# Man killed in hunting accident near Lisbon



## R y a n (Apr 4, 2005)

http://www.in-forum.com/articles/index. ... ction=news

LISBON, N.D - Authorities say a man was killed in a hunting accident near Lisbon.

Ransom County Sheriff Jim Klinicke says it happened at about 1:30 p.m. on Friday, just 90 minutes after the deer season opened.

The man's name has not been released.

Klinicke said the man who was shot was from the Lisbon area.

Klinicke says the shooting is under investigation. No other details were released.


----------



## R y a n (Apr 4, 2005)

*sigh*

I heard about this approximately 2 hours ago.

I know the man's daughter and son in law, as they both work at Microsoft Fargo. Justin and I were on the same team when I lived in Fargo.

My deepest condolensces to Sarah and Justin and the rest of the family.
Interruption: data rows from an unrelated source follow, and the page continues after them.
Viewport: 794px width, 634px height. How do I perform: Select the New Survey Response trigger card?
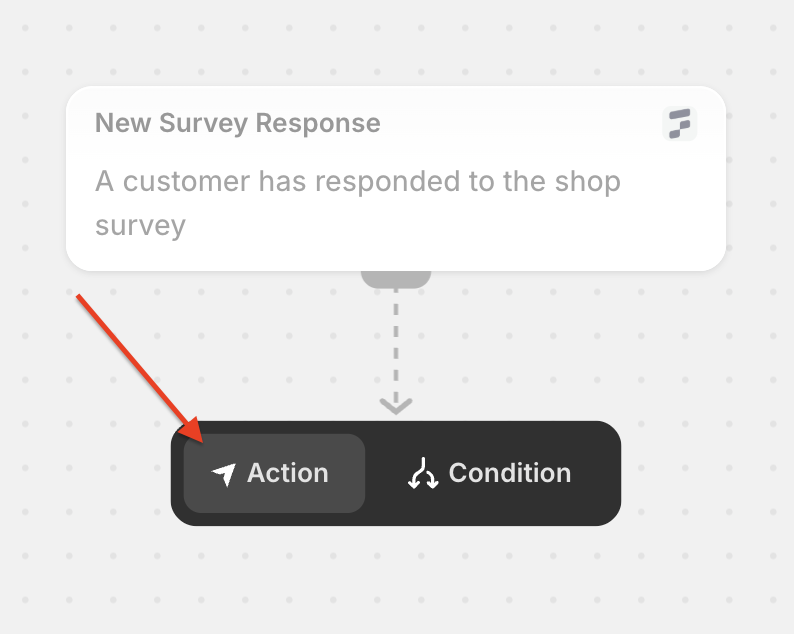(x=396, y=178)
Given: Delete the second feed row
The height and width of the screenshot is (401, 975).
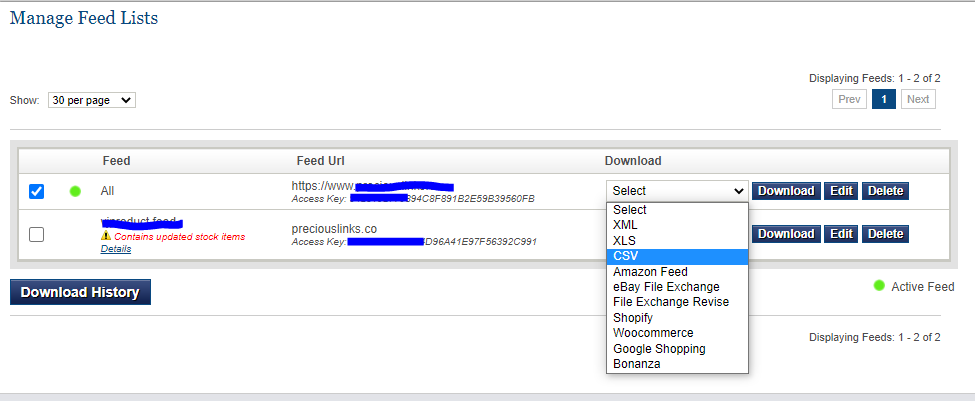Looking at the screenshot, I should click(885, 234).
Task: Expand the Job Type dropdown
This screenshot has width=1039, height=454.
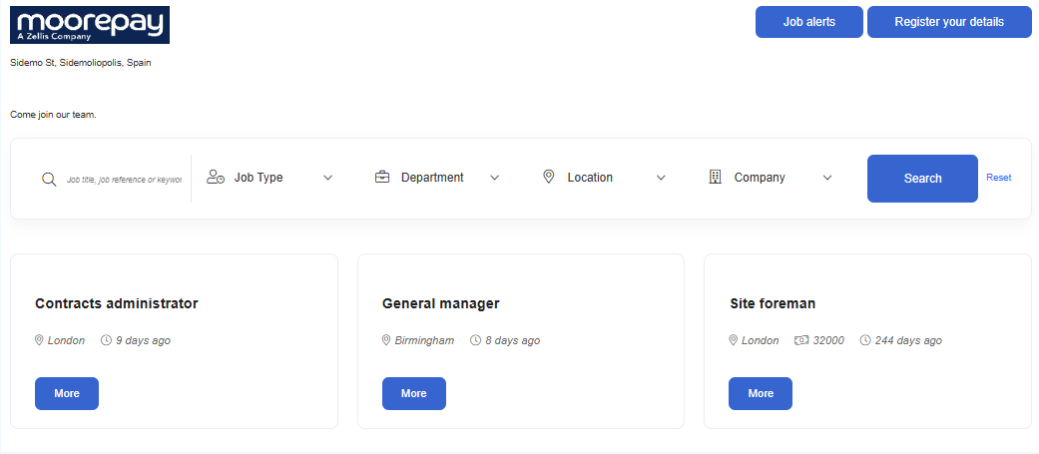Action: (x=327, y=178)
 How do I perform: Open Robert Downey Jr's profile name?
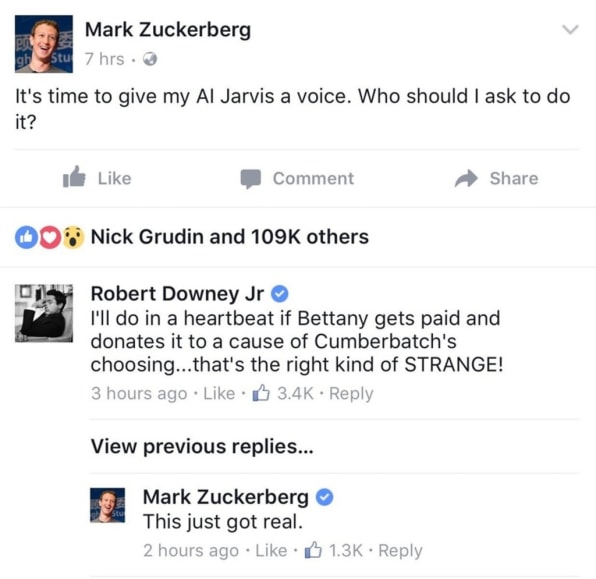[x=177, y=294]
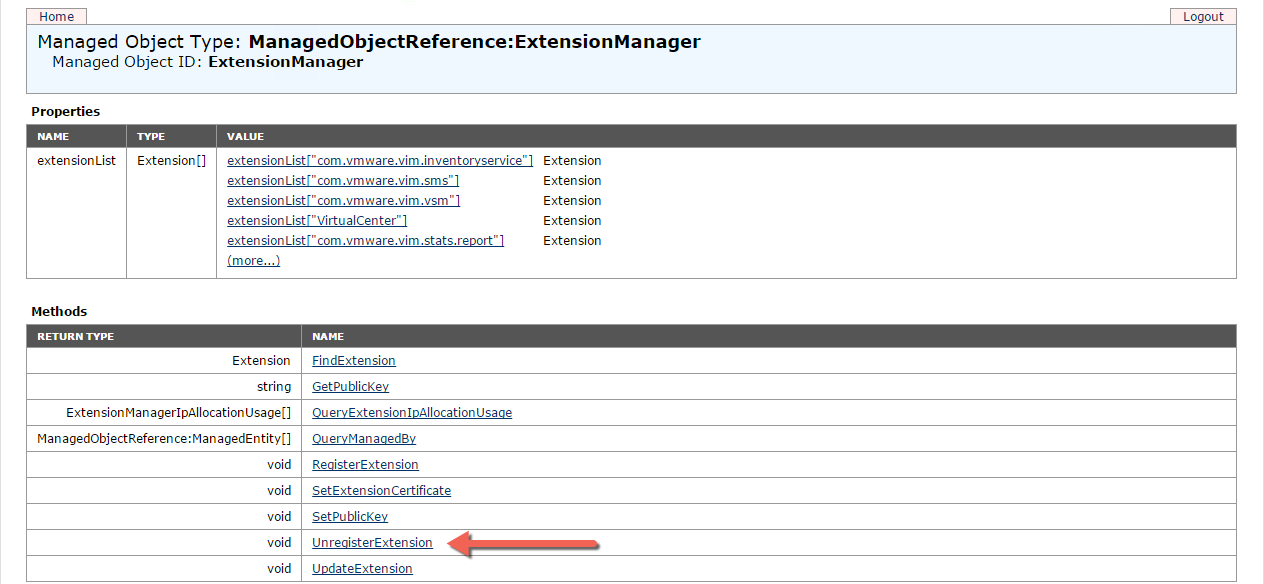Image resolution: width=1264 pixels, height=584 pixels.
Task: Open the com.vmware.vim.sms extension link
Action: [343, 181]
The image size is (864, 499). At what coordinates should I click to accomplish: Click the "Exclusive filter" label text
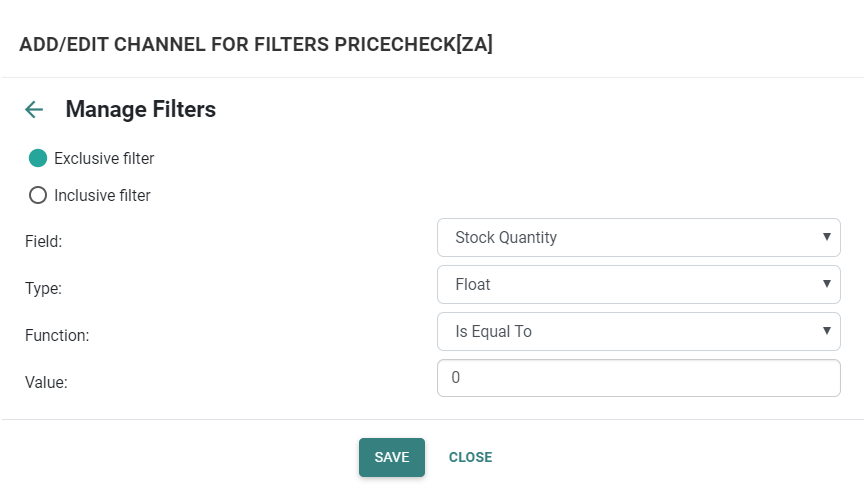coord(104,158)
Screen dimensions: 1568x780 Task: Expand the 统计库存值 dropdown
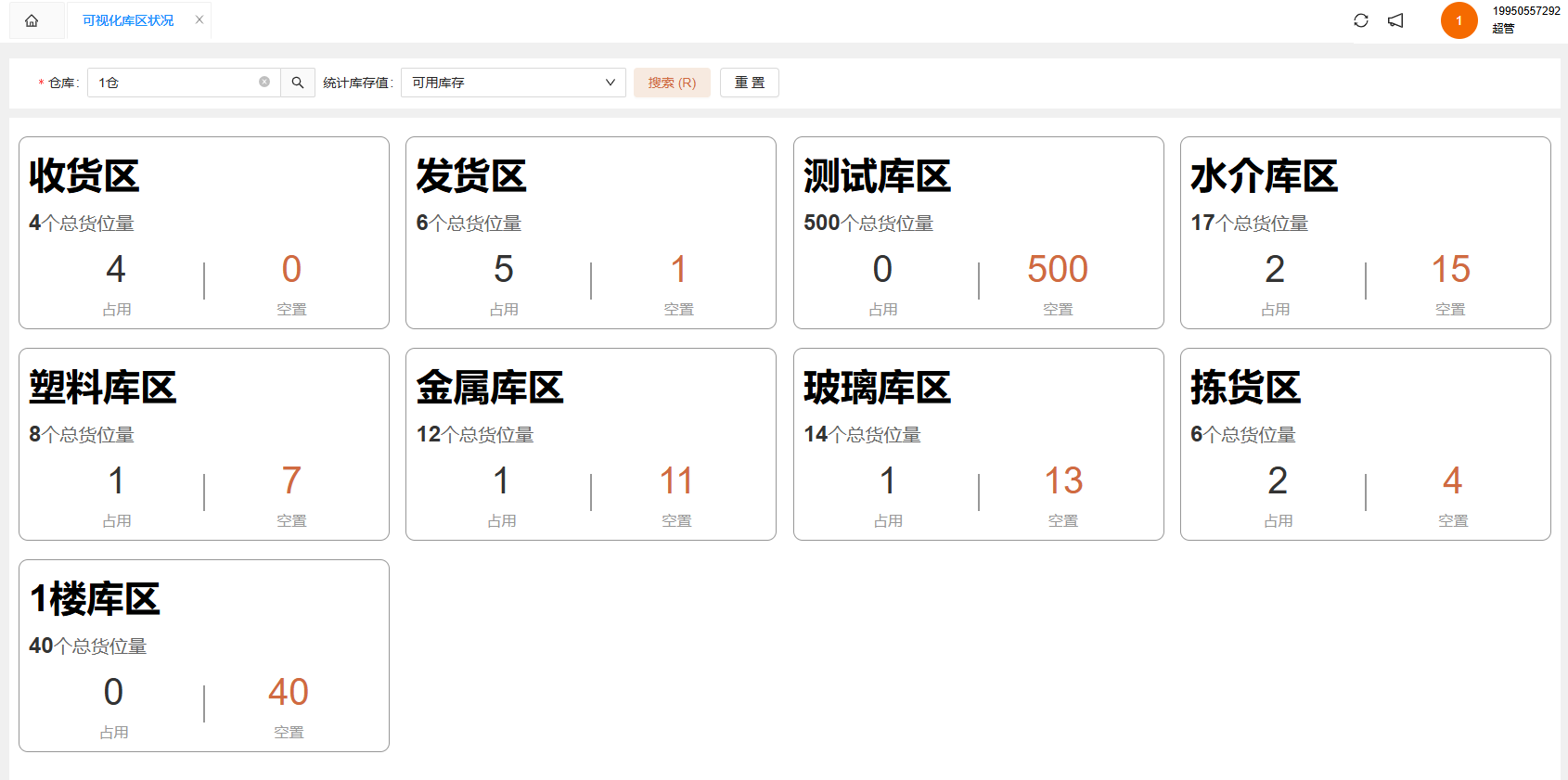513,83
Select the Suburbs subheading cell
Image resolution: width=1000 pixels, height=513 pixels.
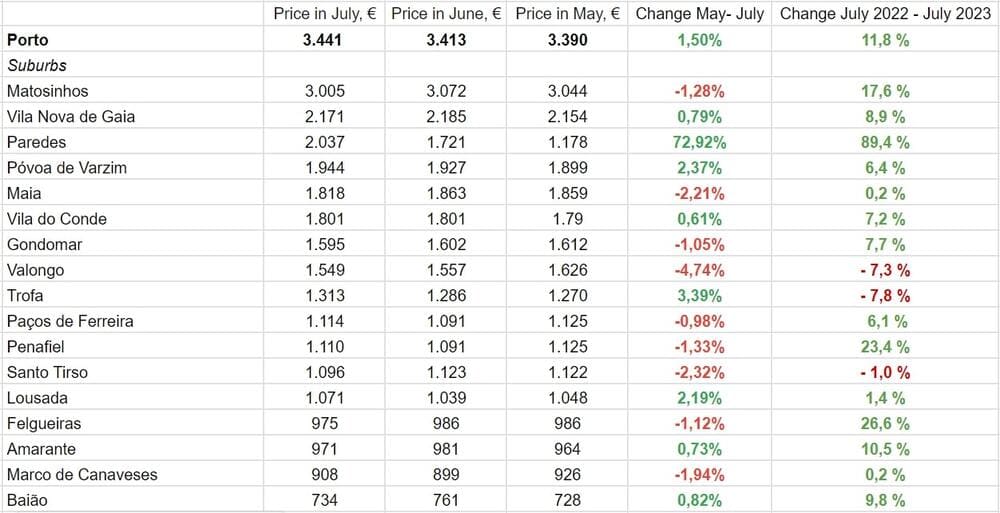(37, 66)
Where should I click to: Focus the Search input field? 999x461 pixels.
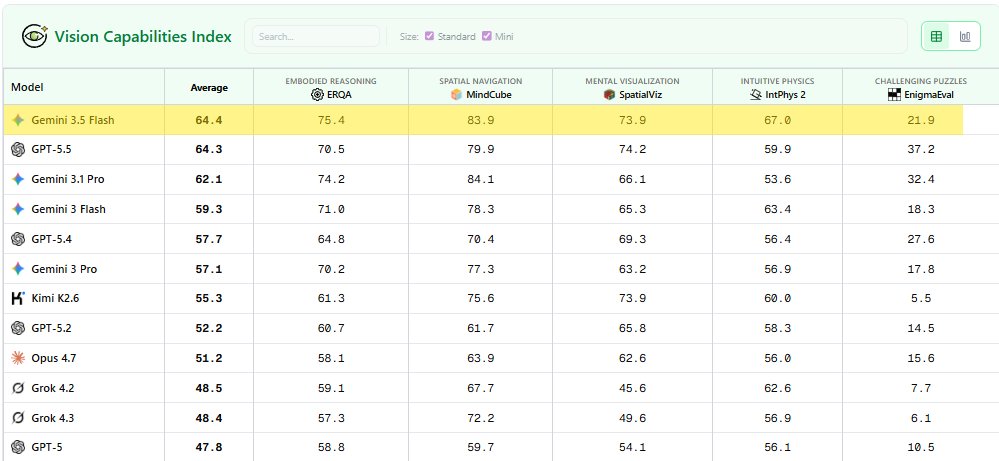315,36
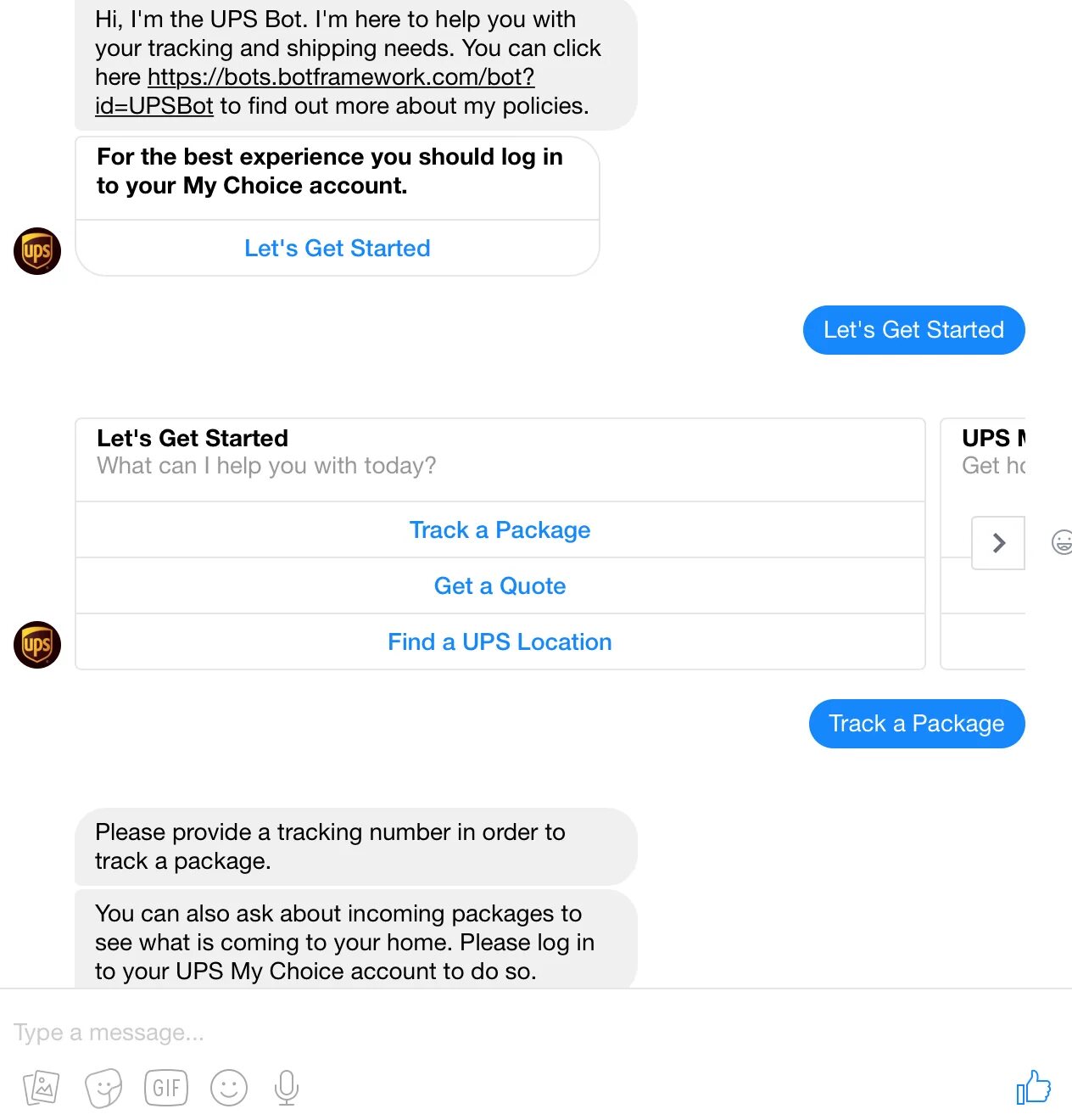Viewport: 1072px width, 1120px height.
Task: Expand carousel with the right chevron
Action: pos(998,543)
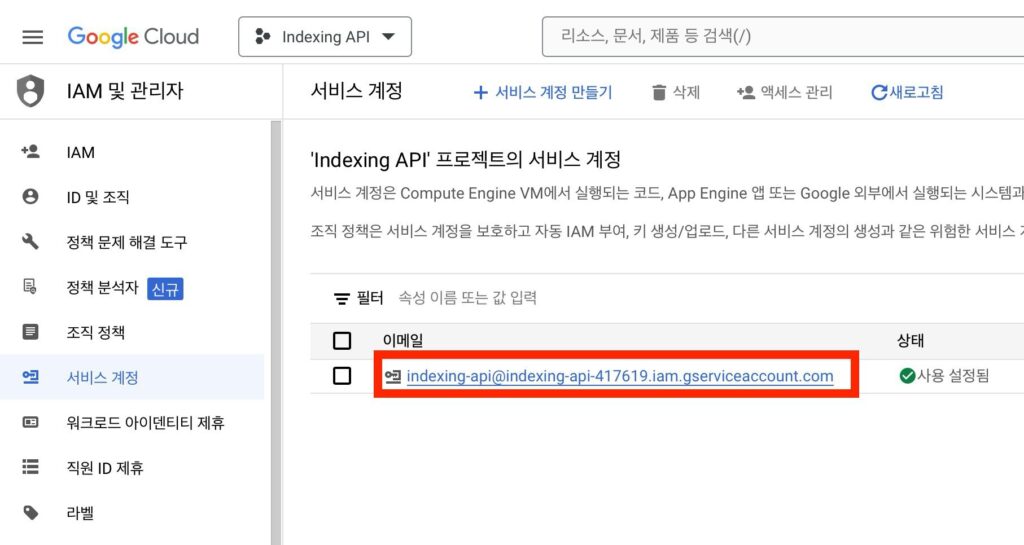Image resolution: width=1024 pixels, height=545 pixels.
Task: Click the sidebar vertical scrollbar
Action: (276, 330)
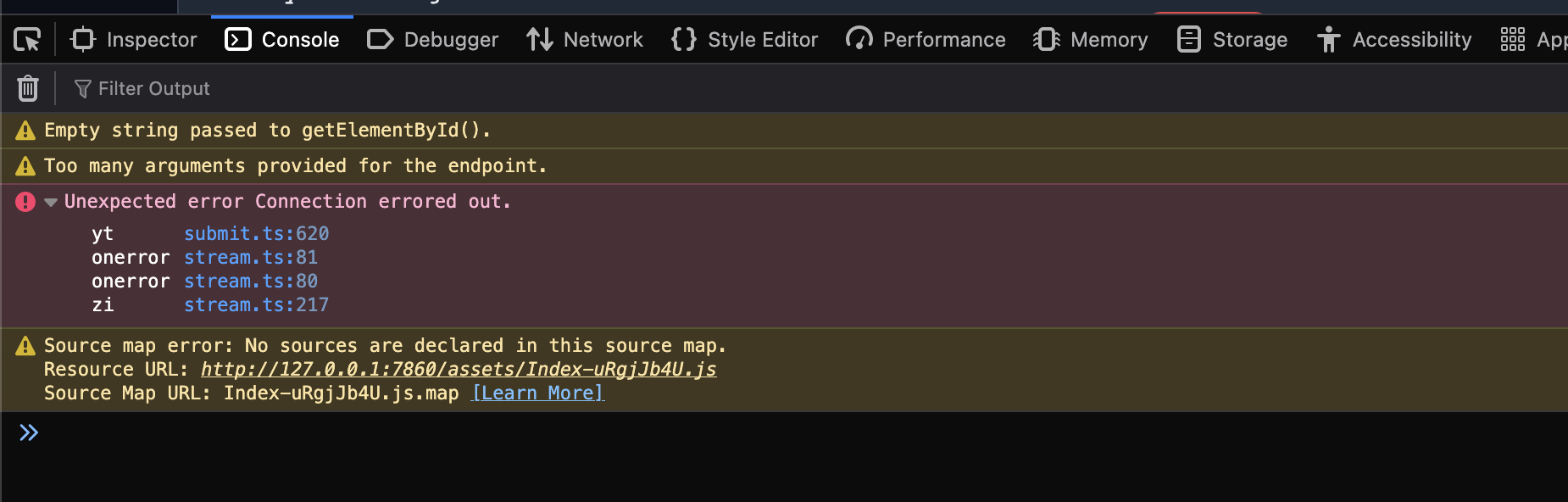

Folks this is just another reminder to please stay safe and vigilant during the deer gun season....

Ryan


----------



## MRN (Apr 1, 2002)

WOW! Very sorry to hear this. That's just awful. Condolences to everyone involved.

M.


----------



## bretts (Feb 24, 2004)

thoughts and prayers to the family and everyone involved. You can never be to careful while out hunting.


----------



## duckjunky (Mar 8, 2007)

Prayers sent. God Bless.
Duckjunky


----------